[Your task] List every way the writer of the post about living with MS has taken medication.

[Text for analysis]
· · ·
Okay, so you have to know by now I have MS and since I’ve been diagnosed I’ve been on A LOT of medications. So many that I’m surprised I’m not a walking zombie.
Seriously, I felt like a guinea pig or a lab rat at one point because it seemed as if none of these medications were working for me and I would have to try another, and another and well you get the point. Nothing seemed to be controlling my flares.
The medications were from one extreme to the other. I would have to give myself shots once week, sometimes once a day, and at times I would have to go and get IV infused medicine. Oh and the side effects … some days it was so hard to even get out of bed. Working out was hardly an option, and going to work everyday was a pain, literally.
I was so sick and tired of being sick and tired, it was ridiculous.
It took me YEARS to figure out what the best medication was for me and really I can’t say that I’ve mastered it. I haven’t really mastered the whole “listening to my body” thing because well MS is a tricky little beast.
In between the different medications, I’ve changed my diet a million times. I’ve stopped eating meat, I’ve eaten meat, I’ve only eaten air, I’ve only drank water. Okay, some of that is an exaggeration, but you get my point. I’ve tried pretty much everything because I do not like taking medicine and did not want to take it so I figured I could make some changes with my eating as well. Anything to help, right?
Over the years, this has caused me to become frustrated, depressed, and I’ve also isolated myself from my family and friends at times. It’s been tough to say the least, like I truly felt at times that I didn’t have anywhere to turn. Taking so many medications at one time and the side effects will have you acting a little different and sometimes people do not understand that. So it was hard trying to explain this to people. I just knew I was not acting myself at times and I needed to find a solution.
After a billion more doctor appointments, I finally (fingers crossed) think I found a medication that is working for me. It has minimal side effects (which was my main concern) and it’s a pill. No more injections .. woo hoo. I feel like I have my life back. MS makes me feel overwhelmed sometimes, but I defiently feel like I have better control over this beast.
Also, having a great relationship with your doctor is so very important. I can’t express that enough. Doctors can seem intimidating, but you have to advocate for yourself. This is your health, your body, your life.
So, I’m happy to report that I have found a medication that works for me with minimal side effects.
· · ·
[Entries shown]
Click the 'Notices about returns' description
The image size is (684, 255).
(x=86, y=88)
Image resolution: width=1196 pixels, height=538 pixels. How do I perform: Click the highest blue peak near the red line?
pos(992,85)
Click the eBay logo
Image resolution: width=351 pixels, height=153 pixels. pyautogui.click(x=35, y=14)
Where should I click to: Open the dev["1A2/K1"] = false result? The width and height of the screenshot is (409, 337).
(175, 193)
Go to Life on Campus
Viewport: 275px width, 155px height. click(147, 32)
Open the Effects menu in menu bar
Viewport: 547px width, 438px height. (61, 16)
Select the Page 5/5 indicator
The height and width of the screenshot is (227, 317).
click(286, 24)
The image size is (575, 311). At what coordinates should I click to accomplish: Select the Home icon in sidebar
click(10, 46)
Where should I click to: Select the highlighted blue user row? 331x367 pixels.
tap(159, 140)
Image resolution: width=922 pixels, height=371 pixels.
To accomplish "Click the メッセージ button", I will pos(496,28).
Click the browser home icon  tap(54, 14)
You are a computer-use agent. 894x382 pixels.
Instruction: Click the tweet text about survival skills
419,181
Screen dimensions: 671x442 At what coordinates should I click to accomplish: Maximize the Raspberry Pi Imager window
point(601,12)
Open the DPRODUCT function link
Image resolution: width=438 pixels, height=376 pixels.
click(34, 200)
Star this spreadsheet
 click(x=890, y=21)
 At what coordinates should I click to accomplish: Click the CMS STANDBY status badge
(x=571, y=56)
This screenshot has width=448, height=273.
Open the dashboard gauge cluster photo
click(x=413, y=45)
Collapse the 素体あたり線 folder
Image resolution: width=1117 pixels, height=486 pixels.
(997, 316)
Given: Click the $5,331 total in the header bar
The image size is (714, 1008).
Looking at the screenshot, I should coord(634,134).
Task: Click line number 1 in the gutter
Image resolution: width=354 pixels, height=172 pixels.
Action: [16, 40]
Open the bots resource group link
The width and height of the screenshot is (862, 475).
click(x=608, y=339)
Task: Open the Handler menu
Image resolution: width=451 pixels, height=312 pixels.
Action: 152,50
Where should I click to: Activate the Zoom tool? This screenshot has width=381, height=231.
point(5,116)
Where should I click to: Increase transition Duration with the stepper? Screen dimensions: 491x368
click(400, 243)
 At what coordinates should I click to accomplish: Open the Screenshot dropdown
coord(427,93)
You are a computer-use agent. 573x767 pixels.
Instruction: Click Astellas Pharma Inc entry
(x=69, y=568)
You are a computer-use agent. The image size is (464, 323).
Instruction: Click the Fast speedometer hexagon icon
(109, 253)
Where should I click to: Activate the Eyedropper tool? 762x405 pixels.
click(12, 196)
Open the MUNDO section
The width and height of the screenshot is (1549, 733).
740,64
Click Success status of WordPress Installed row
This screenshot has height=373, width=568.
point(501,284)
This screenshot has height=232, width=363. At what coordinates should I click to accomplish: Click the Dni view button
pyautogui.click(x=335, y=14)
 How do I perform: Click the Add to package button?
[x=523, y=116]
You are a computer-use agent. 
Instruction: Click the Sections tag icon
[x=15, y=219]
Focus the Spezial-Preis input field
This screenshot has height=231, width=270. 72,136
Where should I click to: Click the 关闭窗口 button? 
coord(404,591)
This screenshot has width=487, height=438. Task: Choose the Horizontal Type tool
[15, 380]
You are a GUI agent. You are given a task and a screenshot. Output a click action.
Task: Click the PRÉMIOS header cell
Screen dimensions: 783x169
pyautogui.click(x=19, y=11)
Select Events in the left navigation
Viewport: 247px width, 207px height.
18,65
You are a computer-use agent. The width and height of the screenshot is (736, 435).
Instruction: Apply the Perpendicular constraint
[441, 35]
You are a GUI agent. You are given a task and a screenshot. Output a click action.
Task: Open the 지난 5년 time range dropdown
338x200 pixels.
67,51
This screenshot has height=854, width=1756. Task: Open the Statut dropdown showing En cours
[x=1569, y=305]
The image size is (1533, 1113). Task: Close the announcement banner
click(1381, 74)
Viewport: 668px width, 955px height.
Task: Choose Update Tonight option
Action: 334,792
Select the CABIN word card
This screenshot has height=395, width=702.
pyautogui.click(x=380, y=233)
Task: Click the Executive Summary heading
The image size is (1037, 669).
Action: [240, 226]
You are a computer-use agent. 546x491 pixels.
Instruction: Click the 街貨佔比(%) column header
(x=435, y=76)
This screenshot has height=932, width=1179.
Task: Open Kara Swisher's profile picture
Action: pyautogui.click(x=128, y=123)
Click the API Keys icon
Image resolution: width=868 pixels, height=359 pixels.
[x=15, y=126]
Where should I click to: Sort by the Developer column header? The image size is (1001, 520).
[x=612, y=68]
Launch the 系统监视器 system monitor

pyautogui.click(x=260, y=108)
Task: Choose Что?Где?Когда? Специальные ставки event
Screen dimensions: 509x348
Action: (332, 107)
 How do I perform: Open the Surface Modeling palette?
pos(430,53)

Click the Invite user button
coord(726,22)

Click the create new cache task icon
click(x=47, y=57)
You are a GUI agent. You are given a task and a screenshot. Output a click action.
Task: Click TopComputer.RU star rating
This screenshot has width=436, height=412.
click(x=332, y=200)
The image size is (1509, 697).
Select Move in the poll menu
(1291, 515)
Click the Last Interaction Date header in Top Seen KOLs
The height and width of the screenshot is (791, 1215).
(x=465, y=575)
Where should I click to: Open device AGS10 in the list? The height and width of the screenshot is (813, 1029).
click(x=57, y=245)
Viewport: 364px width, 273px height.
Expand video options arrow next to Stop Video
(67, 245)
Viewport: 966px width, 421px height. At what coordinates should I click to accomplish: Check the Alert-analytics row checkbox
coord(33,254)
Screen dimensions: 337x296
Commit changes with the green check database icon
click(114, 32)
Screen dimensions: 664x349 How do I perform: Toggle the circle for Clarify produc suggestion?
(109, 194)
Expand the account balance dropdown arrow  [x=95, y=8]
· · ·
[Your solution]
- Shots given to oneself, once a week or sometimes once a day
- IV-infused medicine
- A pill